*** Records shown ***
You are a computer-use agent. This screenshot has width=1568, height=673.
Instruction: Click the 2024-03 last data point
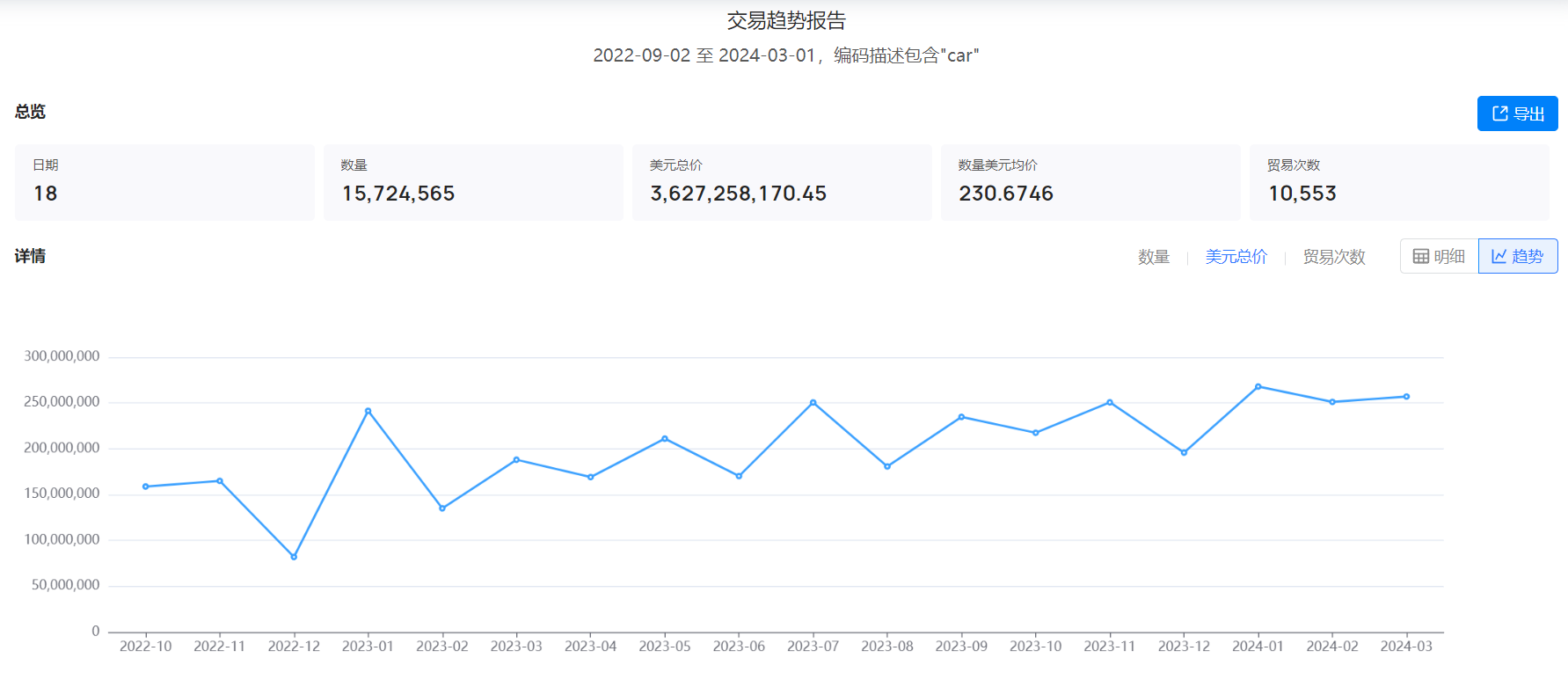pos(1406,397)
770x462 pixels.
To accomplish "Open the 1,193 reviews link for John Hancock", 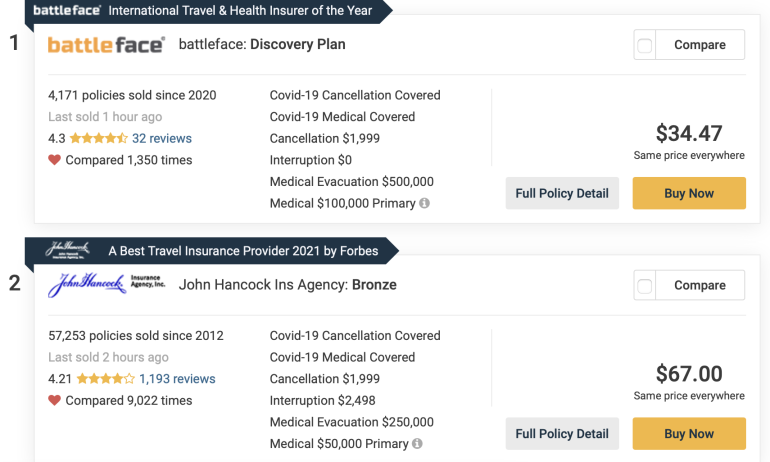I will click(x=177, y=379).
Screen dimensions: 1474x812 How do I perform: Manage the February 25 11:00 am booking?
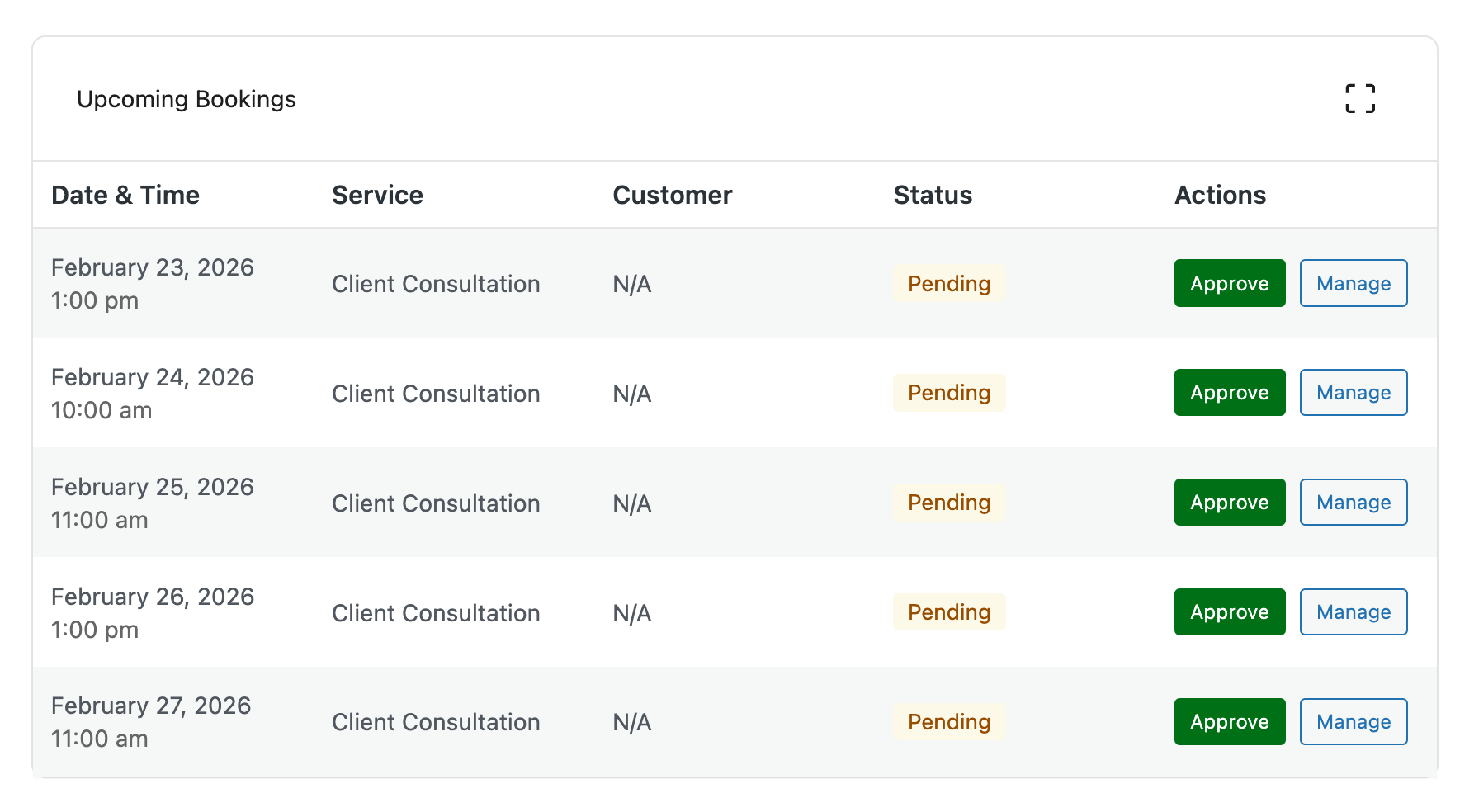pyautogui.click(x=1353, y=503)
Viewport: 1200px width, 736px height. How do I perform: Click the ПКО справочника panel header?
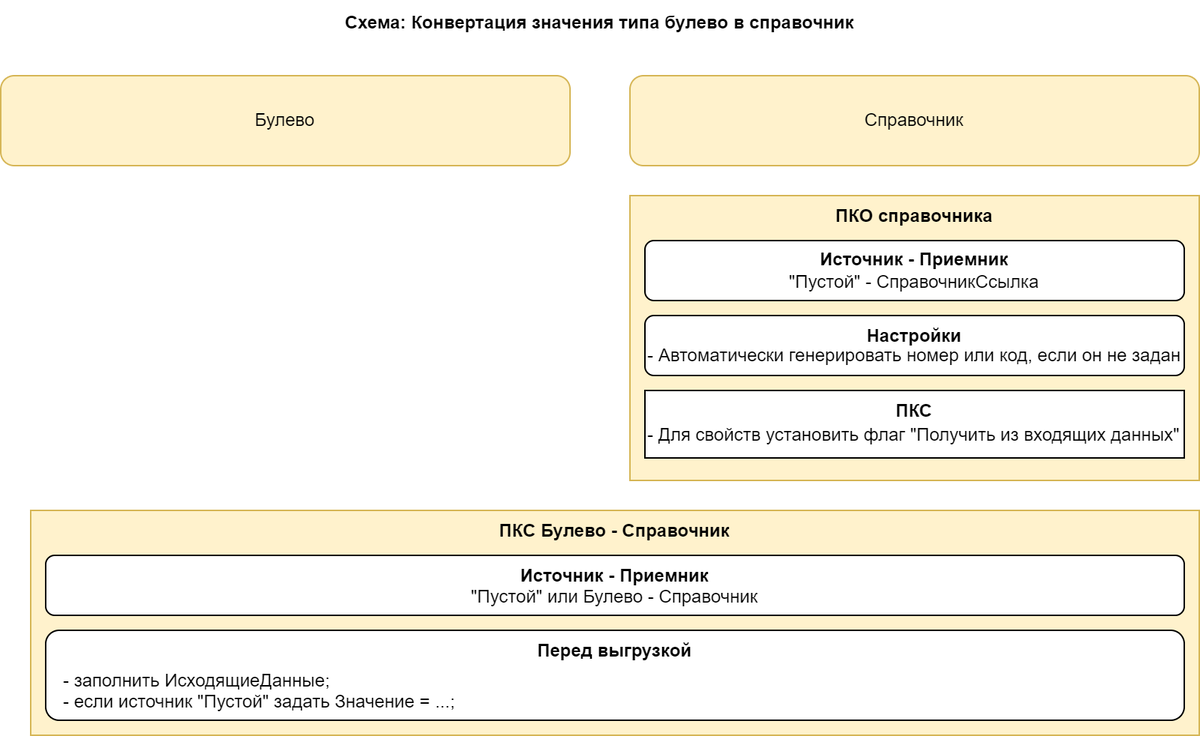click(x=913, y=214)
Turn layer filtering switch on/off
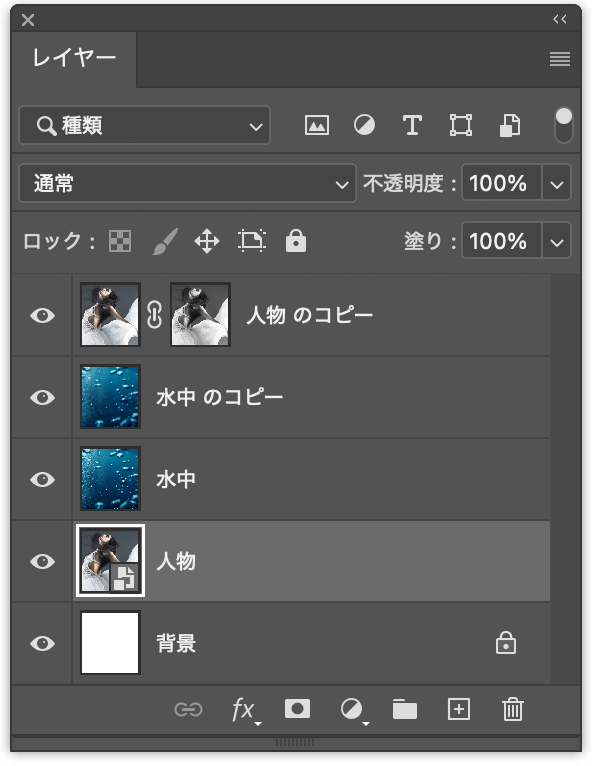The width and height of the screenshot is (592, 766). (x=564, y=125)
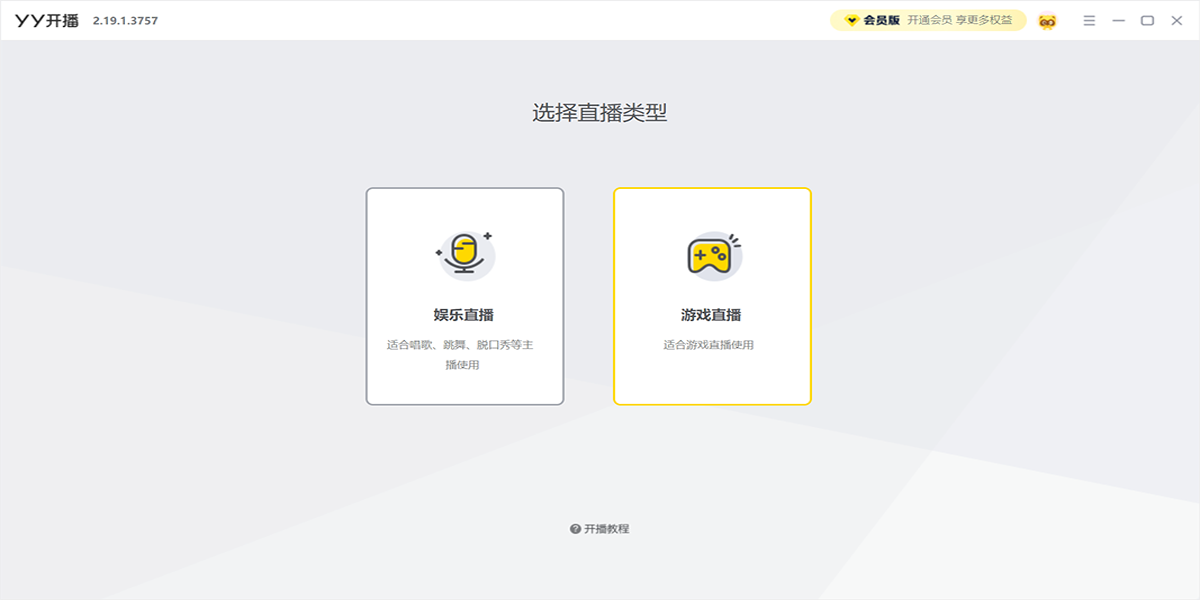Viewport: 1200px width, 600px height.
Task: Click the panda avatar in the title bar
Action: (1046, 19)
*** End of Records shown ***
**Problem:**
Write out exactly, please, the lines that start at the one containing "Viewport: 1200px width, 736px" and run through the final line of the entries, both included, leaving pictures out.

**Answer to this task:**
Viewport: 1200px width, 736px height. How do I perform: Click the ПКО справочника panel header?
click(x=913, y=214)
Turn layer filtering switch on/off
The width and height of the screenshot is (592, 766). (x=564, y=125)
Viewport: 1200px width, 600px height.
Task: Click the panda avatar in the title bar
Action: (1046, 19)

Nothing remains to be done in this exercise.